(RECORDS PROVIDED)
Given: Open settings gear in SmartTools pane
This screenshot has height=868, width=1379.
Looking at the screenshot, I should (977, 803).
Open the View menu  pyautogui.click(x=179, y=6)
(End RECORDS PROVIDED)
(RECORDS PROVIDED)
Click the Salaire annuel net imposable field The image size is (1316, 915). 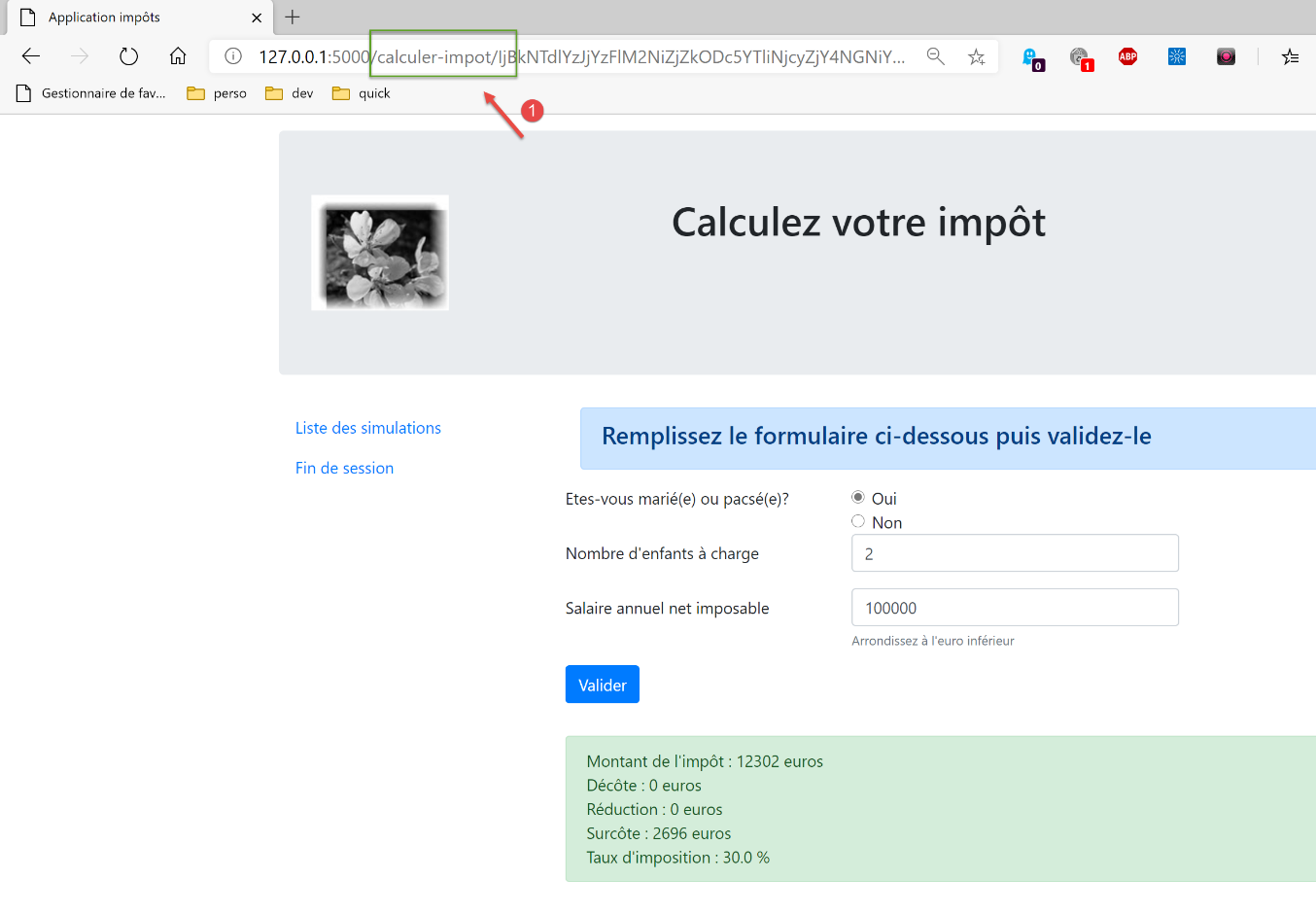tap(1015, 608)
(End RECORDS PROVIDED)
THE TASK
The answer is the run of lines above from the line containing "This screenshot has height=868, width=1379." through the line containing "Open the View", copied exactly and alone.

EXERCISE ANSWER
This screenshot has height=868, width=1379.
Looking at the screenshot, I should (977, 803).
Open the View menu  pyautogui.click(x=179, y=6)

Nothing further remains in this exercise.